Coles Group Property Developments Ltd v Ku-ring-gai Council

Case

[2019] NSWLEC 1400

29 August 2019

No judgment structure available for this case.

Land and Environment Court


New South Wales

  • Amendment notes
Medium Neutral Citation: Coles Group Property Developments Ltd v Ku-ring-gai Council [2019] NSWLEC 1400
Hearing dates: Conciliation conference on 22 May 2019
Date of orders: 29 August 2019
Decision date: 29 August 2019
Jurisdiction:Class 1
Before: Walsh C
Decision:

The Court orders:
(1)   Leave is granted to the Applicant to rely upon the amended plans listed in Condition 1 at Annexure ‘A’.
(2) Pursuant to section 8.15(3) of the Environmental Planning and Assessment Act 1979 (“EP&A Act”), the Applicant is to pay those costs of the Respondent that were thrown away as a result of amending the development application in a sum as agreed or assessed.
(3) The Applicant’s written request pursuant to clause 4.6 of the Ku-ring-gai Local Environmental Plan (Local Centres) 2012 (“KLEP 2012”) seeking to justify the breach of the height of buildings development standard pursuant to clause 4.3 of KLEP 2012 dated February 2019 has been considered and I have formed the necessary opinion of satisfaction under clause 4.6(4) of KLEP 2012. Consequently, the Applicant’s written request is well founded and is upheld.
(4)   The appeal in respect of the property known as 376-390 Pacific Highway, 1 Balfour Street and Balfour Lane, Lindfield, is upheld.
(5)   Development Application DA0197/18 for lot consolidation, demolition of the existing supermarket, partial demolition of heritage item, relocation of Balfour Lane and construction of a 6 storey mixed use building comprising shop top housing including 70 apartments, supermarket, liquor store, coffee shop, offices (first floor of heritage item), car parking and associated works at 376-390 Pacific Highway, 1 Balfour Street and Balfour Lane, Lindfield, is approved subject to the conditions at Annexure “A”.

SUPPLIED INFORMATION -
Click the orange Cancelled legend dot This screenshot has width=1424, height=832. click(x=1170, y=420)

...

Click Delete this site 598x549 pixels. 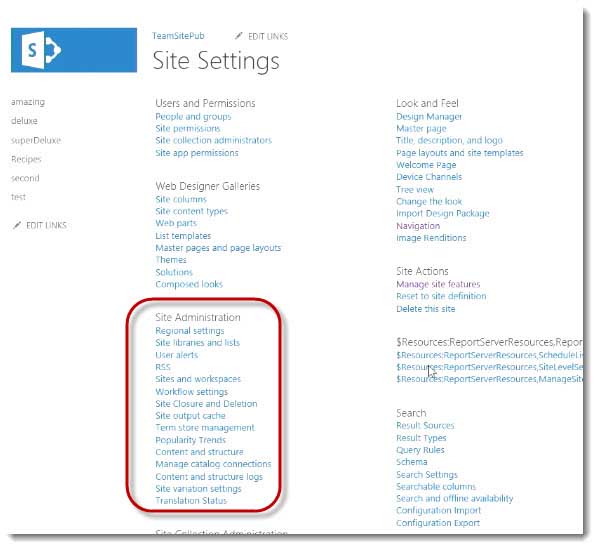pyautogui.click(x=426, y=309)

--

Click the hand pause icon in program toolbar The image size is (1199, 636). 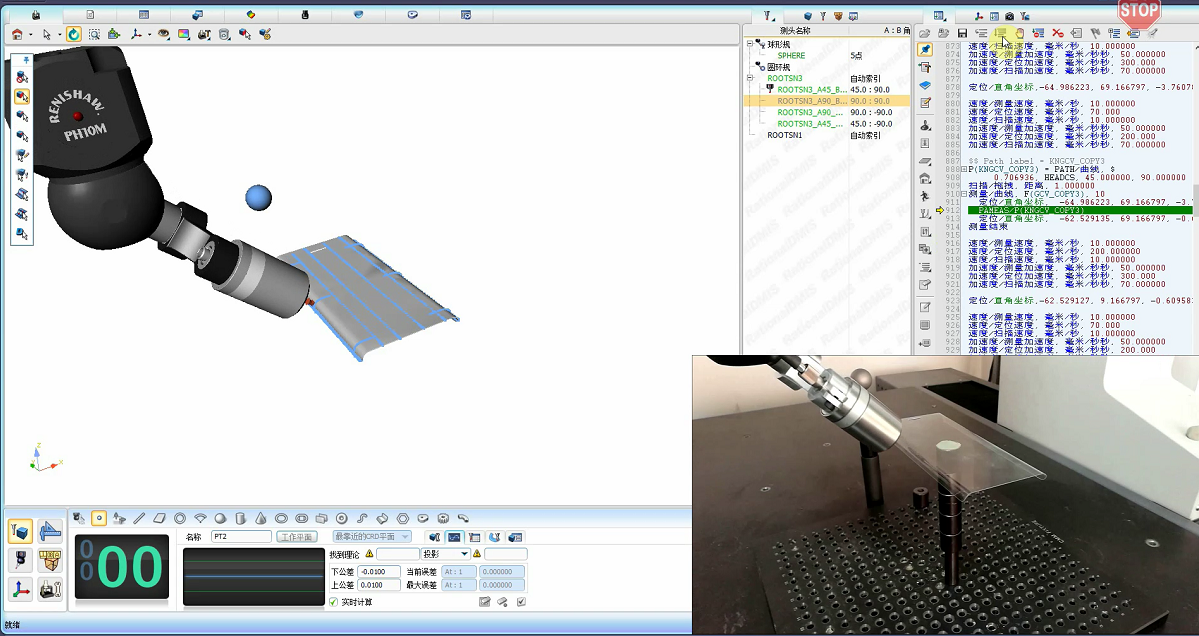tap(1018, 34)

COMPLETE THE FOLLOWING -
• A. Answer these from the court decision:
(i) Which member of the court was the matter before?
(ii) On what date was the conciliation conference held?
(iii) How many apartments does the approved building include?
• B. Write the next part of the court decision, picking up after the last order shown.
The three blocks of material above are separate from the court decision and unrelated to it.

TASK RESPONSES -
• A.
(i) Walsh C
(ii) 22 May 2019
(iii) 70

• B.
Catchwords: DEVELOPMENT APPLICATION – conciliation conference – agreement between the parties – orders
Legislation Cited: Environmental Planning and Assessment Act 1979
Environmental Planning and Assessment Regulation 2000
Ku-ring-gai Local Environmental Plan (Local Centres) 2012
Land and Environment Court Act 1979
State Environmental Planning Policy (Building Sustainability Index: BASIX) 2004
State Environmental Planning Policy No 55 – Remediation of Land
State Environmental Planning Policy No 65 – Design Quality of Residential Apartment Development
Cases Cited: Initial Action Pty Ltd v Woollahra Municipal Council [2018] NSWLEC 118
Category:Principal judgment
Parties: Coles Group Property Developments Ltd (Applicant)
Ku-ring-gai Council (Respondent)
Representation:

Counsel:
N Brunton (Solicitor) (Applicant)
J Ede (Solicitor) (Respondent)

  Solicitors:
Norton Rose Fulbright (Applicant)
Wilshire Webb Staunton Beattie Lawyers (Respondent)
File Number(s): 2018/391613
Publication restriction: No

Judgment

  1. COMMISSIONER: These proceedings are an appeal brought under s 8.7(1) of the Environmental Planning and Assessment Act 1979 (“EP&A Act”) against Ku-ring-gai Council's refusal of Development Application No. DA 0197/18 for lot consolidation, demolition of the existing supermarket, partial demolition of heritage item, relocation of Balfour Lane and construction of a 6 storey mixed use building comprising shop-top housing including 70 apartments, supermarket, liquor store, coffee shop, offices, car parking and associated works at 376-390 Pacific Highway, 1 Balfour Street and Balfour Lane, Lindfield.

  2. The Court arranged a conciliation conference between the parties under s 34(1) of the Land and Environment Court Act 1979 (“LEC Act”), which was held on 22 May 2019, and at which I presided. After the conciliation conference, the parties came to an agreement as to the terms of a decision in the proceedings that would be acceptable to the parties.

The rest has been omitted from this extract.